Ecological trait data promise to usher in an era of predictive ecology by bridging the gap between species identity and ecosystem function. However, globally predictive models—for example, plant community response to global environmental change—require the discovery and integration of multiple disparate trait datasets. Currently, locating these data is time-consuming so a central registry of trait databases would greatly facilitate data discovery. The TraitNet Semantic Data Registry leverages the Plant Trait Ontology (PLATON, developed in collaboration with colleagues at NCEAS and CEFE, France), which implements the Extensible Observation Ontology (OBOE, developed by colleagues at NCEAS). Our search model leverages PLATON by allowing the client to search along three facets of the ontology. The first facet describes a partonomy of plant morphological features, which represent the entities upon which observations are made. For example, a Leaf is part of a Branch, which is part of the Shoot of a particular Plant. The second facet includes the characteristics of the plant that might be measured. For example, Physical Characteristics like Mass, Height, and Area, and Physiological Characteristics like Respiration and Photosynthesis. The third facet includes the traits themselves, which are composed of entities and characteristics. For example an entity Leaf and the characteristic Mass are combined to form a measurement type that unambiguously describes the trait LeafMass. In contrast, a more general measurement type of Leaf and PhysicalCharacteristic would return all traits involving physical characters of leaves, such as LeafArea and LeafMassPerArea, as well as LeafMass. The registry lists traits based on the selection of entity types, characteristic types, or the combination of both. Based on the selection of a trait, the user is returned the metadata of datasets—located with NCEAS’ Knowledge Network for Biological Complexity (KNB) data repository—that contain the trait data of interest.

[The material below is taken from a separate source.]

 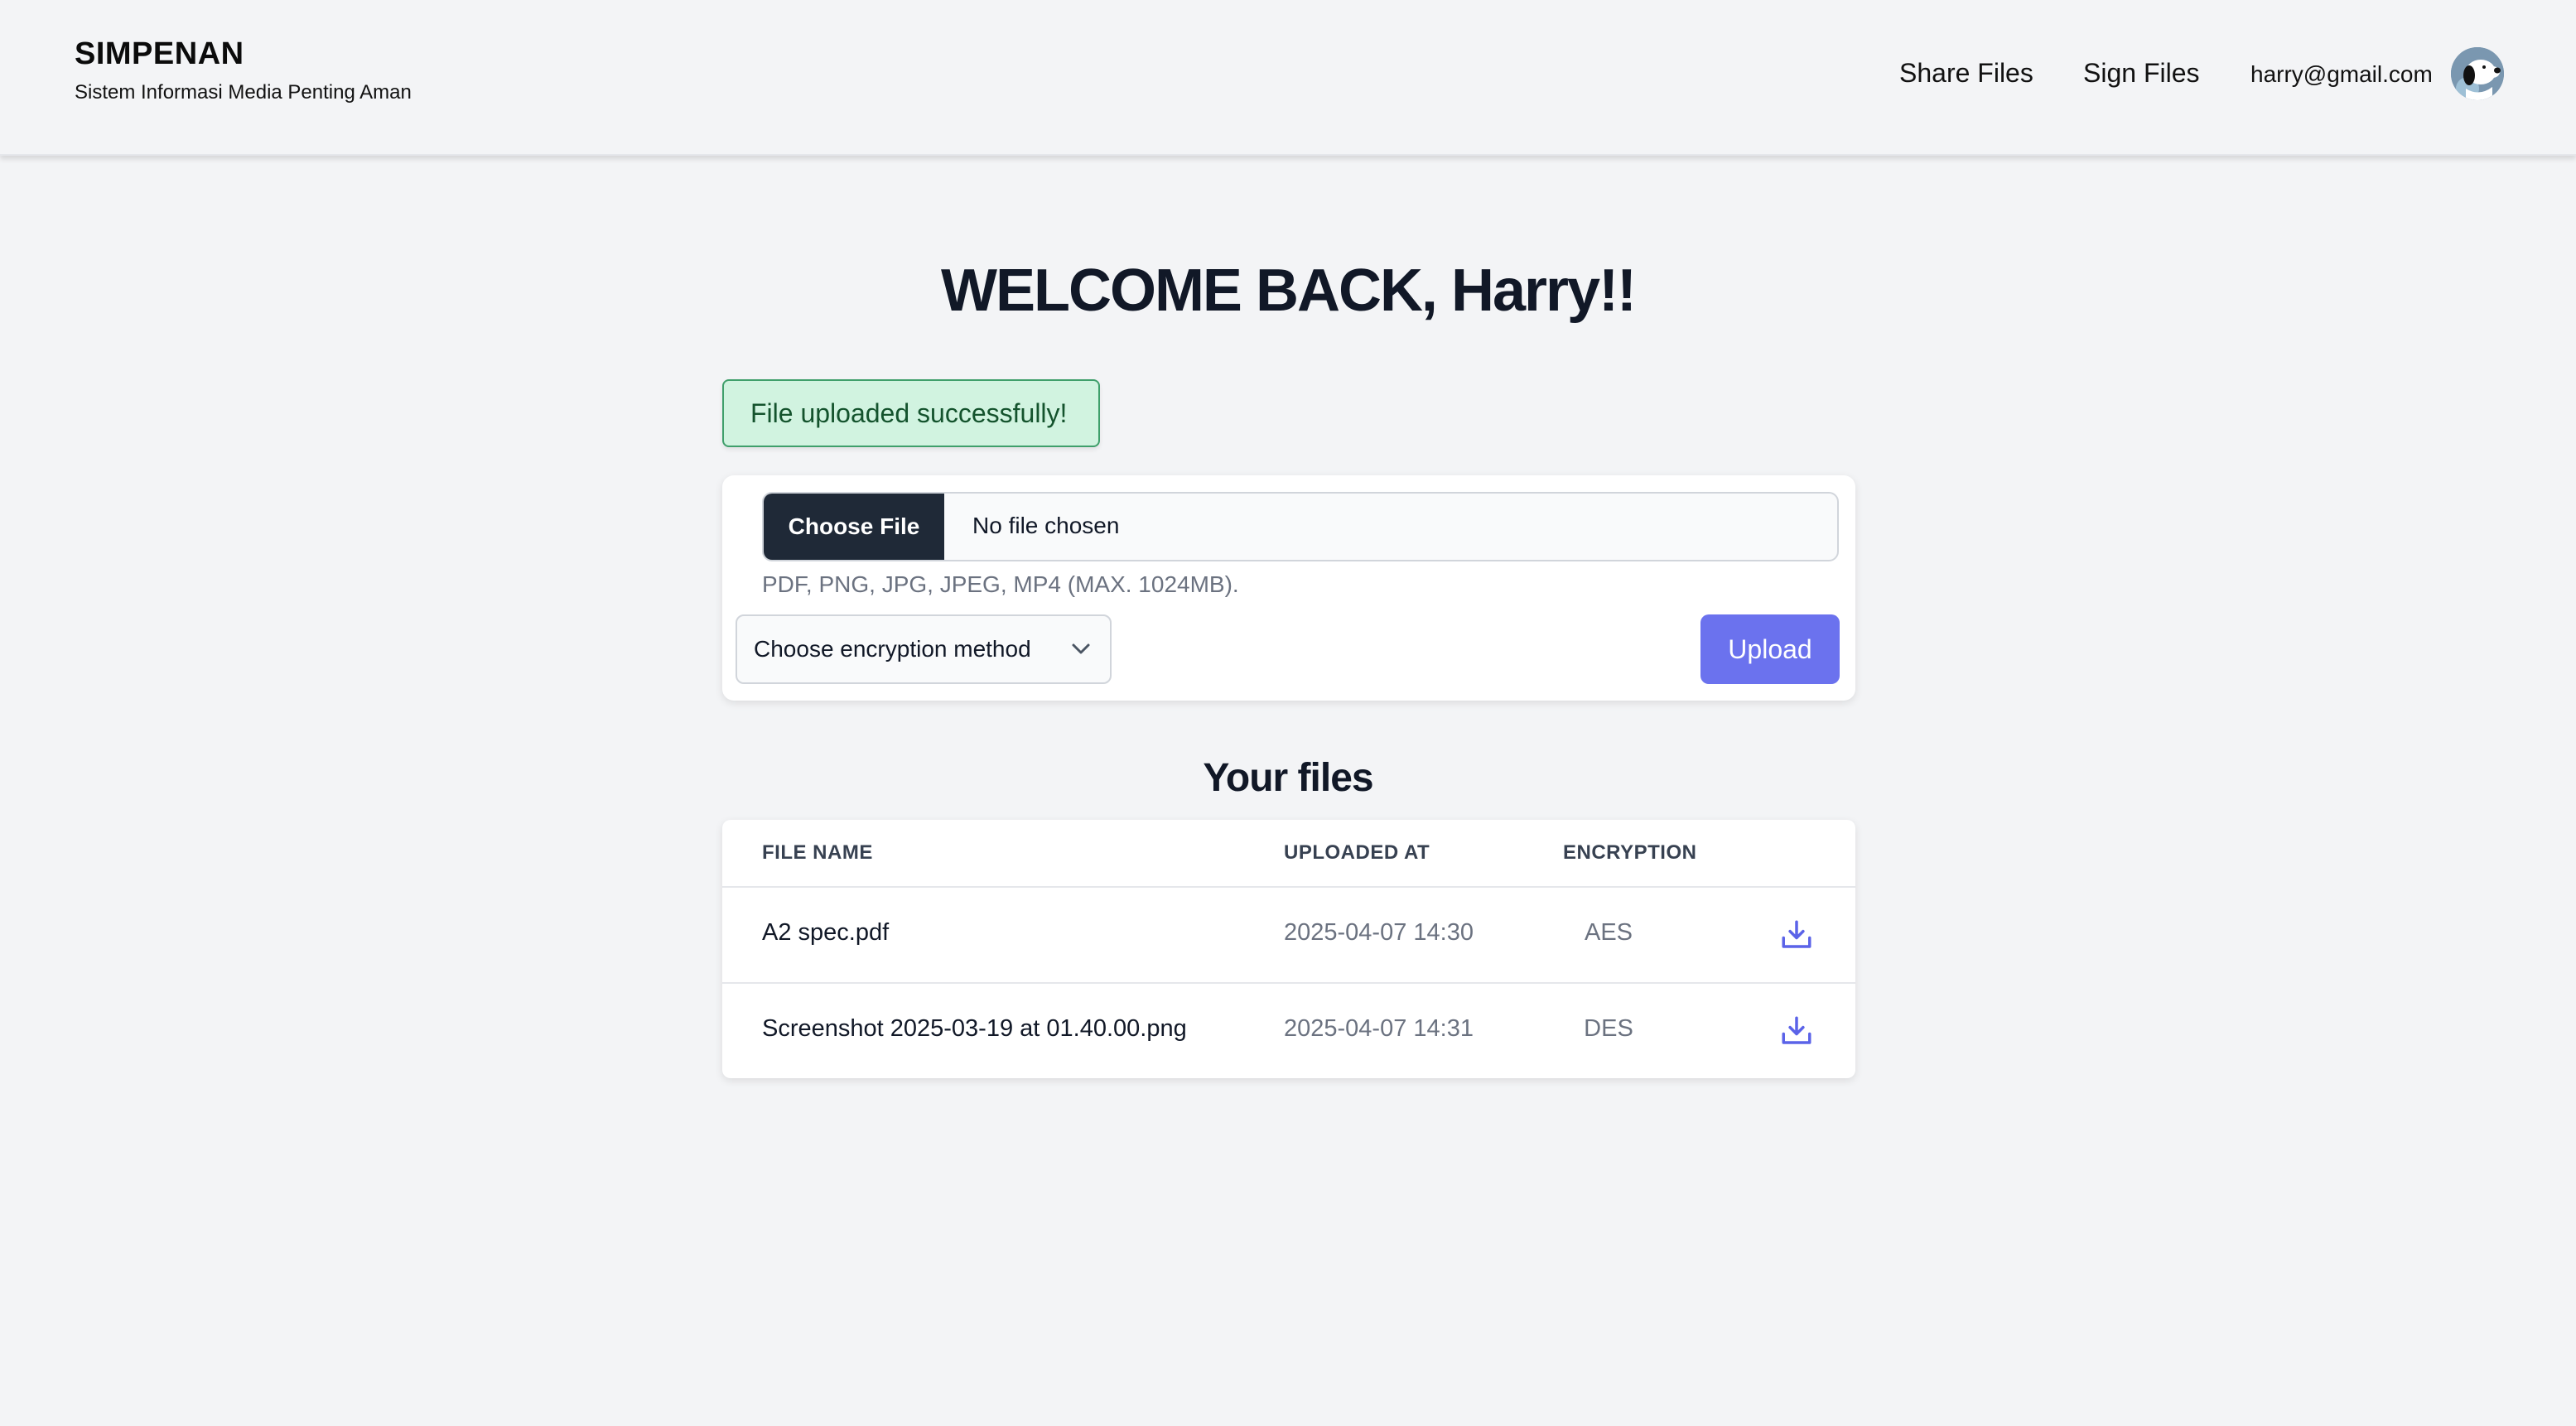 What do you see at coordinates (160, 54) in the screenshot?
I see `brand-title: SIMPENAN` at bounding box center [160, 54].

            The key advancement of the TraitNet Semantic Data Registry is that its interface enables a user to search and locate data driven by controlled vocabularies specific to trait types as opposed to traditional keyword based search strategies. These ontology-based searches are not only more intuitive for users, but offer users new pathways to additional related data based on the ontological relationships in the underlying ontology (which is not possible using traditional keyword searches). Further, searching through the TraitNet Semantic Data Registry can not only save and optimize a user’s time, but also increases the quality of search results. Our approach is extensible both within and across multiple scientific domains as long as the ontology conforms to a basic model of observations and measurements, which is gaining traction in several earth and life sciences (e.g. OBOE` model, EQ model, and OGC’s O&M model). Our search model as implemented in the TraitNet Semantic Data Registry represents an attempt to incorporate OWL reasoning for enhancing data discovery by the biodiversity research community. While it is initially focused on discovering plant functional trait data, it has the potential to be extended to enable semantic search across any types of functional trait data.